:: Entries supplied

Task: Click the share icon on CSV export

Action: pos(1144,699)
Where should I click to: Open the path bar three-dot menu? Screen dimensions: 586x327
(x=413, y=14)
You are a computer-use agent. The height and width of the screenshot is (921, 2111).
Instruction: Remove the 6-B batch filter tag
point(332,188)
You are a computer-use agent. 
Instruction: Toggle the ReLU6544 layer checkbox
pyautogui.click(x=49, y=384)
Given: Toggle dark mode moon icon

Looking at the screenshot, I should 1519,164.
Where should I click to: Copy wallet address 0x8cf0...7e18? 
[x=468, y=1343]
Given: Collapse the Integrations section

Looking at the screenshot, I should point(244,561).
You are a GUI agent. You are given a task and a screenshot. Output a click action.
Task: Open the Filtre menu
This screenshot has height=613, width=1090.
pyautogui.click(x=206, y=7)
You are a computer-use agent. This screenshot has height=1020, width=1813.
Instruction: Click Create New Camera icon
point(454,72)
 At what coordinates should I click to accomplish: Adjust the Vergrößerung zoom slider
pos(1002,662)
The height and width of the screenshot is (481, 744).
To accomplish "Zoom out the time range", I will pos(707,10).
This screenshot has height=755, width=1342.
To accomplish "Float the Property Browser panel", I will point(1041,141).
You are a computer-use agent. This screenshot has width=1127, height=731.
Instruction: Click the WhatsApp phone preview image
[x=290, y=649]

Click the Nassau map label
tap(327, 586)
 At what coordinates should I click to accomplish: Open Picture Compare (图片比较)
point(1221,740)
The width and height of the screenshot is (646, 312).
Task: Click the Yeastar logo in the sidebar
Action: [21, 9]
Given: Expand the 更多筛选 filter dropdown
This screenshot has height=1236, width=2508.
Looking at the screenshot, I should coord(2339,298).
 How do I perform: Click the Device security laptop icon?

::::

→ Aim of the exercise:
In the entries above, restate word for word the lines between the one holding "Click the Nassau map label" and the one holding "Given: Expand the 更多筛选 filter dropdown", inclusive, and nothing besides.

→ Response:
Click the Nassau map label
tap(327, 586)
 At what coordinates should I click to accomplish: Open Picture Compare (图片比较)
point(1221,740)
The width and height of the screenshot is (646, 312).
Task: Click the Yeastar logo in the sidebar
Action: [21, 9]
Given: Expand the 更多筛选 filter dropdown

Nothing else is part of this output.